As a child, I was born too late to know firsthand of the hardships and deprivations that also was felt by those at home during wartime. I was told about WWII war rationing of gasoline by my Mother, and metal recycling by my Father who had served as a young man of 19. And my Grandmother had 1940’s era pictures of her son who served as an Air Force Captain, jauntily wearing a cap and a smile while sitting in a plane cockpit and his sister who served in the WACs.
And my childhood memories included obliquely hearing about the war in Viet Nam–because my much older cousin with whom I shared a birthday, was in military service. I know not the details of whether my cousin served stateside or overseas–nor what worry must have been attached to him being in the service. Just that his Mom, my Aunt, would send me XMAS Calendars from my cousin—the kind of calendars that you open up a window on each day to see some XMAS picture—on our mutual birthday. I suspect that it was my kind Aunt who sent them to me without his knowledge. Yet the small gift always made me think of my cousin fondly.
All in my family survived the wars they served in—blessedly so. And the wars affected them in different ways. For my Father, he rarely spoke of it—he was in an engineering unit in the Pacific late in WWII that helped to design and rebuild structures like bridges and roads. He was so young, a teenager, that he did not see direct fighting—or that is what he lead us to believe, perhaps to spare us becoming alarmed. The only remnant of his military service that we had around the house was a shiny silvery metal ashtray about 3 inches in diameter. It was round and heavy and had some engraving of palm trees on it–to dress it up, I suppose. As a child, I asked him once what it had been made from—since it was clearly a repurposed object. He said that it had been a shell casing.

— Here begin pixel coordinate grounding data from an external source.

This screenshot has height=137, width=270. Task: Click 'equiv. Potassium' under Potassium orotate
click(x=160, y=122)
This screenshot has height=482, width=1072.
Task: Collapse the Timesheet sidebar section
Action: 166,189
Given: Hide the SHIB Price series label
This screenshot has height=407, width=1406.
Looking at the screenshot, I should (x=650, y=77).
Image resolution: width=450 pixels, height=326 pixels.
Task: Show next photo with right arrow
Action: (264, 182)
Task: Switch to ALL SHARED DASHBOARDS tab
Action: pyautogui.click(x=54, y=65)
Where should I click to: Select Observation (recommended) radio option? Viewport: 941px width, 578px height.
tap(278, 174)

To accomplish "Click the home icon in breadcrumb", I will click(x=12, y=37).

Of course, I didn’t know what that meant. But as I grew up and thought about it more—in the context of history lessons we were learning at school—I realized that the ashtray had once been a part of a weapon. Needless to say, that unnerved me. But remembering that it had never been used—due to its pristine condition–gave me some consolation.
But my Father’s WWII experiences also included being wounded indirectly —when a fellow soldier had found something in the ground, dug it up, removed a chemical compartment, and brought the rest of the item into a tent where soldiers were playing cards in their down time. The other soldier had apparently thought that what turned out to be a land mine, was defective. The soldier would turn out to be wrong when he tripped and dropped the landmine and it exploded. And my Father was wounded. My Father did not go into the details about how much others in the tent might have been hurt—or even killed—he just relayed that his foot still had some shrapnel embedded in it from that accident.
My Father was always very proud of this country—the U.S. And he would always fly the U.S. flag out front of our home on National Holidays—especially the 4th of July and Veteran’s Day. The last Veteran’s Day memory that I have with my father was after his strokes illness had taken its toll on him and he was confined to a wheel chair. The nursing home he was in had a Veteran’s Day commemoration service and invited all of their residents who served to sit up front and be recognized. I sat in the row behind my Father to keep watch over him—since he was very frail.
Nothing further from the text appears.